Durante o Plano Real um novo sonho de consumo entrou para a lista de desejos do brasileiro: o plano de saúde. Garantir o atendimento com o médico e no hospital privado se tornou prioridade para as famílias. Os planos passaram a dividir espaço com a casa própria, o automóvel, artigos de tecnologia. Com o dragão domado e o mercado de trabalho aquecido, os convênios se tornaram moeda de negociação nas campanhas salariais de grandes organizações e também ganharam espaço nos pequenos negócios. Multiplicaram seus usuários em todas as classes. Agora o desafio do setor é garantir o atendimento para mais de 47 milhões de brasileiros que assinaram contrato com as operadoras, como mostra a terceira reportagem da série Maioridade real, que o Estado de Minas publica desde domingo.
Antes da estabilização da moeda, quando a inflação engolia o salário, os convênios médicos existiam em um ambiente sem a intervenção do estado ou regras claras de proteção ao consumidor. Os conflitos passaram a lotar os tribunais. Assim pode-se dizer que a lei do setor (9.656) que chegou em 1998 para regular o mercado foi um efeito importante da estabilização da moeda.
O arquiteto Lúcio Moreira atravessou vários panoramas da saúde brasileira. Financiou os gastos médicos da família, foi usuário do sistema estadual e dos convênios médicos desde o início da década de 80. Em sua opinião, apesar de percalços, durante o plano real o mercado passou a dar mais segurança ao consumidor. “Na década de 80 trabalhei em uma empresa onde o plano de saúde particular foi cancelado pela operadora do dia para a noite porque os funcionários estavam indo muito ao médico. Todos ficaram sem cobertura”, lembra o arquiteto que depois da rescisão precisou pagar do próprio bolso uma cirurgia abdominal.
Antes do real o resultado do setor dependia do sistema financeiro. “Nesse espaço de tempo, entre a arrecadação das mensalidades e o pagamento das despesas, as operadoras faziam aplicações de curto prazo para manter a viabilidade da operação. Com o fim da inflação, esses ganhos cessaram, o que colocou muitas em dificuldades, levando diversas à bancarrota”, lembra José Cechin, diretor-executivo da Federação Nacional da Saúde Suplementar (Fenasaúde).
--------------------------------------------------
* **REQUISITO**: Cada afirmação concorda com o trecho sobre os planos de saúde no Plano Real? Responda sim ou não e cite as palavras decisivas do trecho: (a) A lei 9.656, que regula o setor, chegou em 1998; (b) Lúcio Moreira passou a usar convênios médicos no início da década de 90; (c) Com o fim da inflação, as operadoras ampliaram os ganhos com aplicações de curto prazo.
--------------------------------------------------
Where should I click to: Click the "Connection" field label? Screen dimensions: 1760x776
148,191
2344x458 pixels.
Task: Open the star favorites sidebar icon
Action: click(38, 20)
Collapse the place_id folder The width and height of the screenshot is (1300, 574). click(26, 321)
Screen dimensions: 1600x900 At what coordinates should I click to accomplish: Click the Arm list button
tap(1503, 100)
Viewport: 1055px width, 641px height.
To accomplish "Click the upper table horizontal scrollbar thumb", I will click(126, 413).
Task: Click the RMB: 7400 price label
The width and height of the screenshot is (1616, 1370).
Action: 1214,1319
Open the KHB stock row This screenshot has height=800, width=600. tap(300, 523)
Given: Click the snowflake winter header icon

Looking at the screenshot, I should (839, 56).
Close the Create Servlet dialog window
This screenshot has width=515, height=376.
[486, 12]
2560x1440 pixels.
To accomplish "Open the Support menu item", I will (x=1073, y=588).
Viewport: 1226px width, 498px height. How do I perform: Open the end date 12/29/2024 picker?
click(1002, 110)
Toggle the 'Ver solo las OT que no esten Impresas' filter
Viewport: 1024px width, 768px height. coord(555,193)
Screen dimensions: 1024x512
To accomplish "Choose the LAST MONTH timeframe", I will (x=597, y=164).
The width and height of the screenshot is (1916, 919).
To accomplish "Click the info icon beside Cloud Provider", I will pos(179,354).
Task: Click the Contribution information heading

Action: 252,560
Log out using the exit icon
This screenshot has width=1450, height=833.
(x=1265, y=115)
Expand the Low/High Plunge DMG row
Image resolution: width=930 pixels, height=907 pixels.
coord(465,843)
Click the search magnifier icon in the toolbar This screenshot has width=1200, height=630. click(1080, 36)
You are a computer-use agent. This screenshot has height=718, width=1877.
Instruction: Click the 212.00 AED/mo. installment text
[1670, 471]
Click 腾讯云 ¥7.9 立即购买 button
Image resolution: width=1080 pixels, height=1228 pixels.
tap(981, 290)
--------------------------------------------------
* **RESULTADO DA TAREFA**:
(a) Sim: "a lei do setor (9.656) que chegou em 1998 para regular o mercado"
(b) Não: "foi usuário do sistema estadual e dos convênios médicos desde o início da década de 80"
(c) Não: "Com o fim da inflação, esses ganhos cessaram"